We need to stop trying to create mini-America style centralized governments in the Middle East. We tried this in Iraq, but it’s clear that this has only led to a nation that exists in name only due to the Kurds and Sunnis continued persecution and domination by the Shia-led government. Similarly, we will not be able to bring about a unified government in Syria, which is a lot more divided and chaotic than Iraq ever was. And as long as the civil wars continue, ISIS, al-Qaeda, and other terrorist groups will remain and continue to grow stronger and more of a global threat.

Once the U.S. and our allies stop trying to overthrow the Syrian government of Assad, then we can immediately focus our efforts one-pointedly on defeating ISIS, al-Qaeda, and the other terrorist organizations in a coordinated, cooperative fashion with Russia, the Syrian government, the Kurds, Sunni tribes, France, and the UK.

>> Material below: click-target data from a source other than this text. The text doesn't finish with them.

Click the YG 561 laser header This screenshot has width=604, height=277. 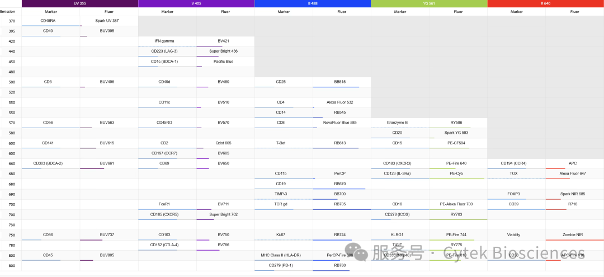pyautogui.click(x=429, y=3)
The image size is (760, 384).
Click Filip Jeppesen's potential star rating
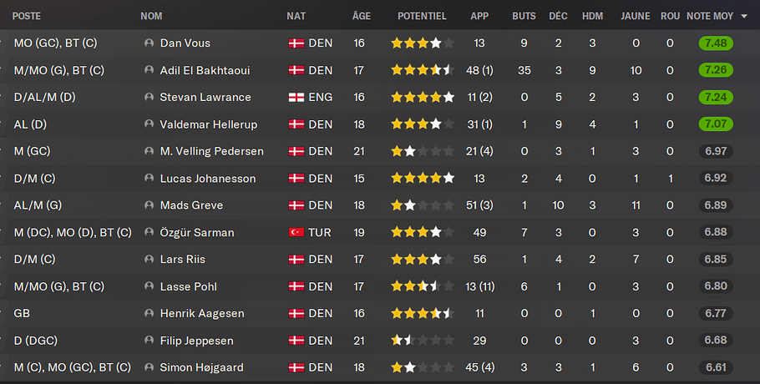[423, 341]
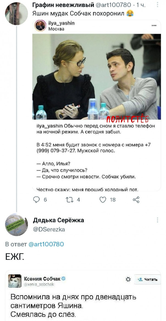This screenshot has width=166, height=321.
Task: Open the Ксения Собчак avatar thumbnail
Action: [x=15, y=281]
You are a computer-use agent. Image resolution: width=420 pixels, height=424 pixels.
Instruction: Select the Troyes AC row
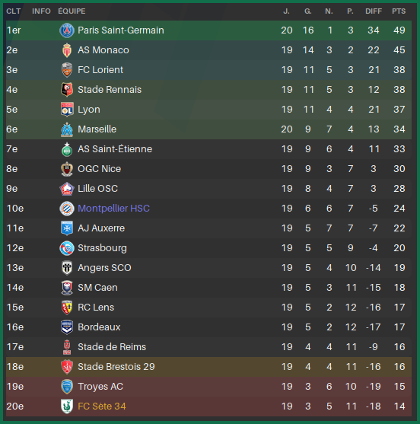[x=208, y=387]
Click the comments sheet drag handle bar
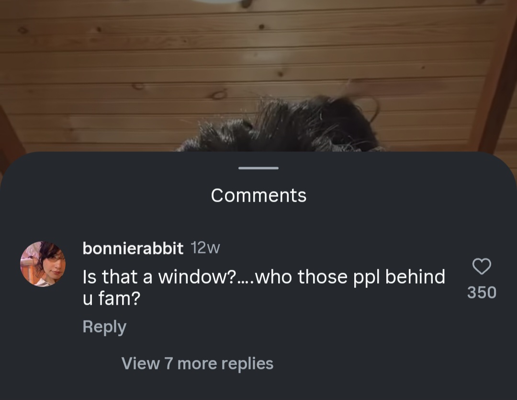Screen dimensions: 517x400 pos(259,168)
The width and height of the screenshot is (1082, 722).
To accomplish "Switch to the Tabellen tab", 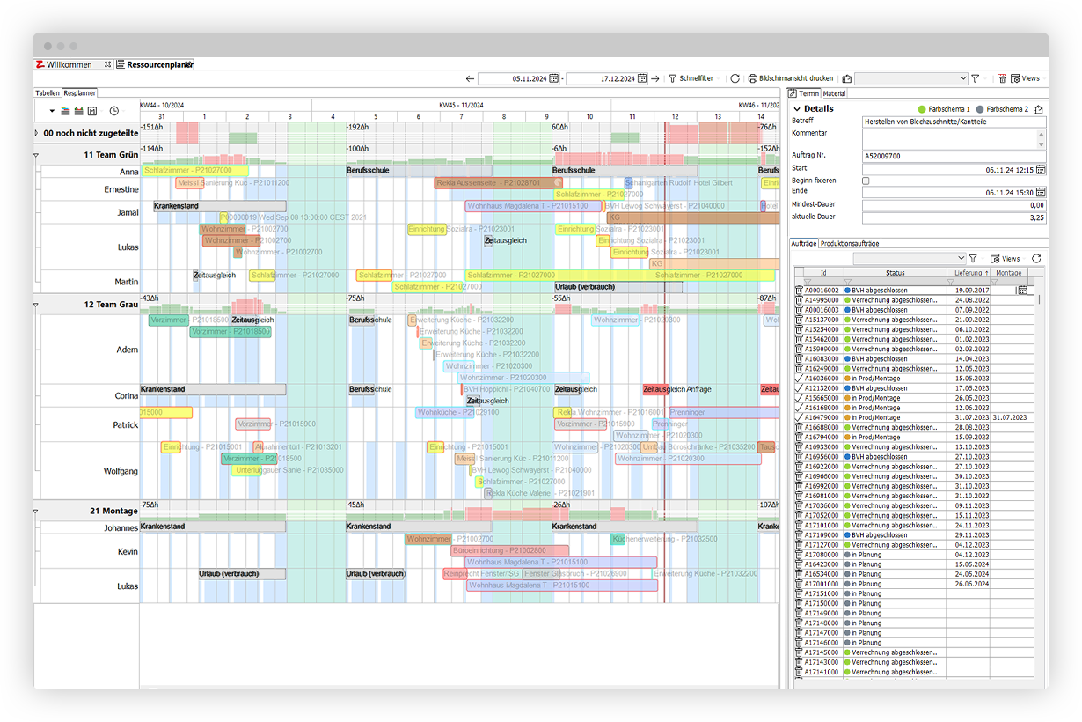I will point(46,92).
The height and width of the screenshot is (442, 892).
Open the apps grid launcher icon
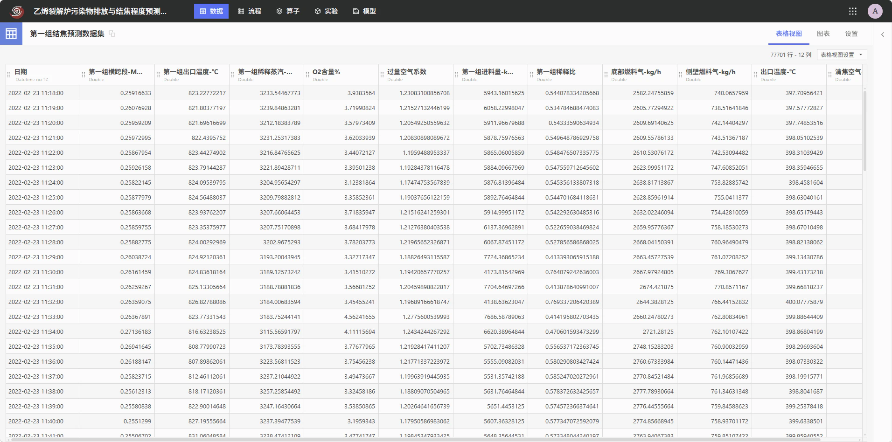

3. There must be a political solution.

We must encourage and support the creation of semi-autonomous regions in the areas now called Syria and Iraq so that the various sects—the Sunnis, Shiites, and Kurds—are able to take care of their own governance and security. The dominance and persecution of one sect over another in Iraq is part of what allows ISIS and other Islamist organizations to gain a foothold there. As a result, arriving at a political solution that minimizes sectarian conflict is key to preventing ISIS and other terrorist organizations from continuing to spread and grow.

4. We must defeat ISIS and other Islamist militants ideologically.

In order to defeat the enemy, we need to clearly identify them. We must defeat them in the ideological war, not just on the battlefield. In order to defeat their ideology, we need to recognize what their ideology is.

The ideology that inspires those fighting for ISIS, al-Qaeda, al-Nusra and other jihadist organizations is loosely referred to as “Islamism” and can be more specifically identified as Wahhabism. It is the ideology promoted and spread primarily by Saudi Arabia teaching that anyone who does not accept that particular interpretation of Islam must be converted, killed, or in other ways punished. On the Islamists’ list of those who must be killed or punished are Christians, Hindus, Buddhists, atheists, and followers of other Muslim sects such as Shias, Sufis, and non-Wahhabist Sunnis.

This radical Wahhabist ideology attracts and motivates recruits who are taught that killing “non-believers” is a religious obligation and that any martyr who dies while killing non-believers will be rewarded in heaven.

The United States must use its leverage to pressure Saudi Arabia to stop spreading the Wahhabist extremist ideology through schools and mosques around the world, including in the U.S. We must stop arms sales and any other assistance to Saudi Arabia or other Gulf States involved in promoting and financing this jihadist ideology.

The U.S. must stop treating as “allies” countries that are promoting the Wahhabist ideology that is at the root of so much suffering worldwide.

By calling organizations like ISIS and al-Qaeda Islamic or Islamist extremists, we are making a distinction between the vast majority of Muslims who are not extremists and a handful of those who are extremists. This is the best way to show our respect to peaceful Muslims around the world.

Tulsi's position was recently confirmed by a well-respected Muslim activist in Pakistan:

Congresswoman Gabbard is absolutely on the mark in presenting an outline of a policy that should clearly identify Salafi-Wahhabi and Deobandi ideology as the ideology of hate and terror, worse than even Nazism, because it is much more violent. It will also ease the pressure on the common Muslims who can publicly disassociate themselves from these cults. The clear identification of terrorist ideology will actually be a blessing for ordinary Muslims who will whole heartedly join government efforts in rooting out this violent and hateful ideology from the country, and hopefully, the world.